If we port ParaLLEl-RDP to WebGPU, we become the only browser N64 emulator with hardware-accurate rendering. This:

  1. Enables games that HLE can't handle (custom microcodes)
  2. Provides pixel-perfect output matching real hardware
  3. Enables HD resolution upscaling (2x, 4x, 8x) with proper filtering
  4. Enables widescreen hacks (ParaLLEl-RDP supports them natively)
  5. Enables HD texture pack support (load high-res textures, apply in real-time)

Nobody else is attempting this. The technical barrier is high enough that it's unlikely to be replicated quickly.


Timeline Estimate

PhaseWorkTimeframe
ResearchAnalyze ParaLLEl-RDP shader set2 weeks
PrototypePort 3 core shaders to WGSL1 month
MVPBasic triangle rasterization in WebGPU2 months
Feature completeAll RDP modes ported4-6 months
OptimizationMatch native ParaLLEl-RDP speed2 months

This is Phase 4 work — after SIMD, threading, and audio are solid. But it's the thing that makes this project legendary.
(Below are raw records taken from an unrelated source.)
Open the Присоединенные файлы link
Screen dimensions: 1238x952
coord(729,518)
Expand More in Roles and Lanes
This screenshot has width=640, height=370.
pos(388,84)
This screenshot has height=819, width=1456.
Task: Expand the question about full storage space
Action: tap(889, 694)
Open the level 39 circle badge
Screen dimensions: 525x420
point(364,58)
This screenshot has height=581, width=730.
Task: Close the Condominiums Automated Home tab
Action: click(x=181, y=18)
The wgpu Path (Alternative)

If we ever rewrite the core in Rust, we could use wgpu (Rust WebGPU implementation):

  • Write shaders once → runs on Vulkan (desktop) AND WebGPU (browser)
  • The same binary targets both native and WASM
  • gopher64 could theoretically adopt this approach

This is the long-long-term path — a unified codebase that runs at native speed on desktop and near-native in browsers.